Genç devam ediyor; “Çünkü benim Allah’tan başka gebe olduğum kimse yok ve inşallah da olmayacak. Benim milletvekili olma derdim ve hayalimde yok, bana zaten verilen en büyük makam insan olarak yaratılmamdır. Şeref ise; her dine saygım sonsuz olmakla beraber, bence İslam ile şereflenmiş olmamdır. Bu duygu ve düşünceler içinde sizi selamlıyor, yalancılar ordusuna dikkatlerinizi çekmek istiyorum.”
Abas K....


***
 Değerli gencimizin yazısına bir iki ekleme daha yapmak gerekirse de; “Siyaseti yalancılık olmaktan kurtarmak için gençlere el ele yürek yüreğe verin diyorum.
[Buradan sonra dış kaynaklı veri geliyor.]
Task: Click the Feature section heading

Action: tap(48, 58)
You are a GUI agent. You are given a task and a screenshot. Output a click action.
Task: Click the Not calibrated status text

Boş vaatlere kanmayın, memleket faydasına kim uğraşıyorsa ona destek verin. Başbakan bunun için bir emsaldir. Yalnız onun etrafını saran yalancıları ihbar edin. Belki sizin yazdıklarınız tek başına onu tatmin etmiyordur. Lütfen il ve ilçelerde yaşadıklarınızı yazın. Unutmayın ki “SİYASET UZUN SOLUKLU BİR YOLDUR.” Büyük emekler ile bu güne gelen partinin heba olmasına izin vermeyin. Dua ile...”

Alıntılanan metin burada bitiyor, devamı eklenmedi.